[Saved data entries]
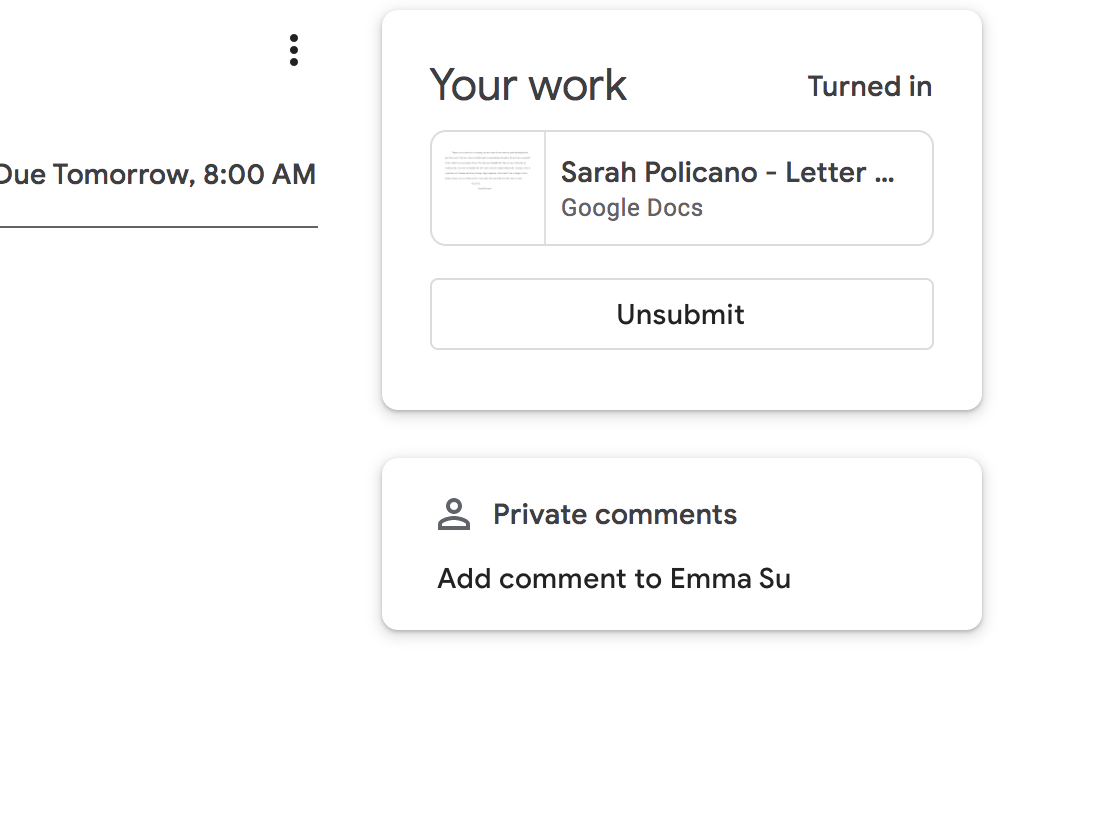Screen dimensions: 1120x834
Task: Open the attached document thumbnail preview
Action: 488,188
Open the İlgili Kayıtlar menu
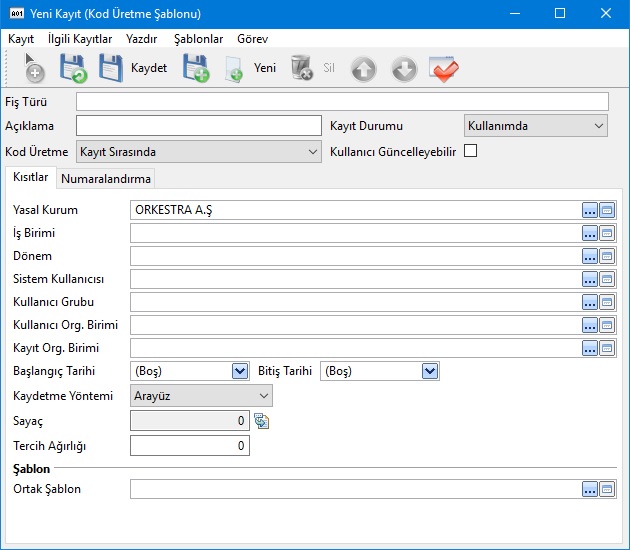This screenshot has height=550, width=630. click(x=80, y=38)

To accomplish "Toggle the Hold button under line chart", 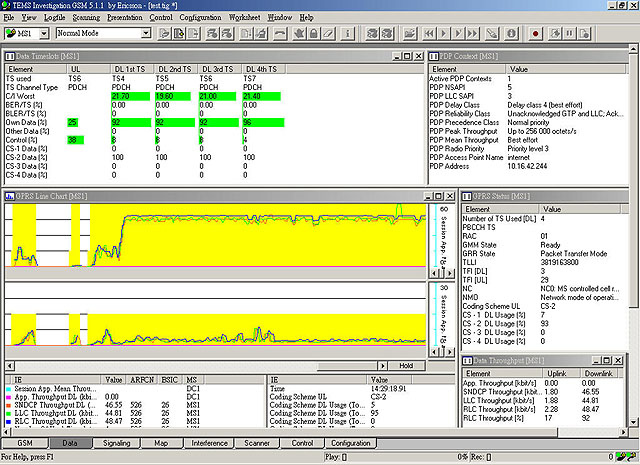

### Objective
Please arrange the saved data entries above as a numbered list, omitting blank lines and the pictures.

### Answer
1. Screen dimensions: 1120x834
2. Task: Open the attached document thumbnail preview
3. Action: 488,188
4. Open the İlgili Kayıtlar menu
5. This screenshot has height=550, width=630. click(x=80, y=38)
6. To accomplish "Toggle the Hold button under line chart", 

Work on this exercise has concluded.